= Traugott Wilhelm Gevers =

Traugott Wilhelm Gevers (23 April 1900 – 19 August 1991) was a South African geologist who served as a professor of economic geology at the University of Witwatersrand. The mineral geversite is named in his honour. Mount Gevers in Antarctica is also named after him.

==Early life and education==
Gevers was born in New Hanover, Natal, to missionary Heinrich Christoph Friedrich and Elisabeth Henriette Dorothee Auguste. He received a bachelor's degree in 1921 from the University of Cape Town after which he studied chemistry and received a masters in 1922 followed by studies at the Ludwig-Maximilians-Universität München leading to a doctorate in 1926.

==Career==
After completing his doctorate Gevers joined the Geological Survey of South Africa and worked in Namibia. He also travelled widely to study geology. Based on this work he received an honorary doctorate from the University of Cape Town. He became chair of geology at the University of Witwatersrand in 1935 and pioneered the use of visual teaching aids for geology apart from field trips. He studied the Kivu and Kituro volcanos in the Congo. He visited Antarctica in 1965.

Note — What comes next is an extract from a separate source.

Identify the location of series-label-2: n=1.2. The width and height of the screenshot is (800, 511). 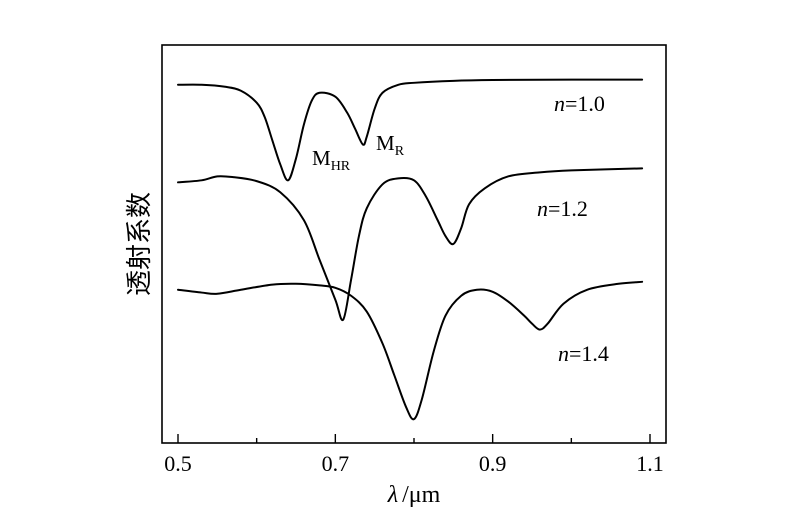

He had many adventurous accidents and narrow escapes from death, including falling from a glacier in Antarctica, contracting ailments in the field and suffering two broken legs when their vehicle was attacked by an angry elephant in the Congo in 1939. He was also member of numerous geological societies, receiving medals from the Belgian Geographical Society (1949), the Leopold von Buch plaque from the German Society for Geology (1959). The platinum mineral geversite was named in his honour by Eugen F. Stumpfl.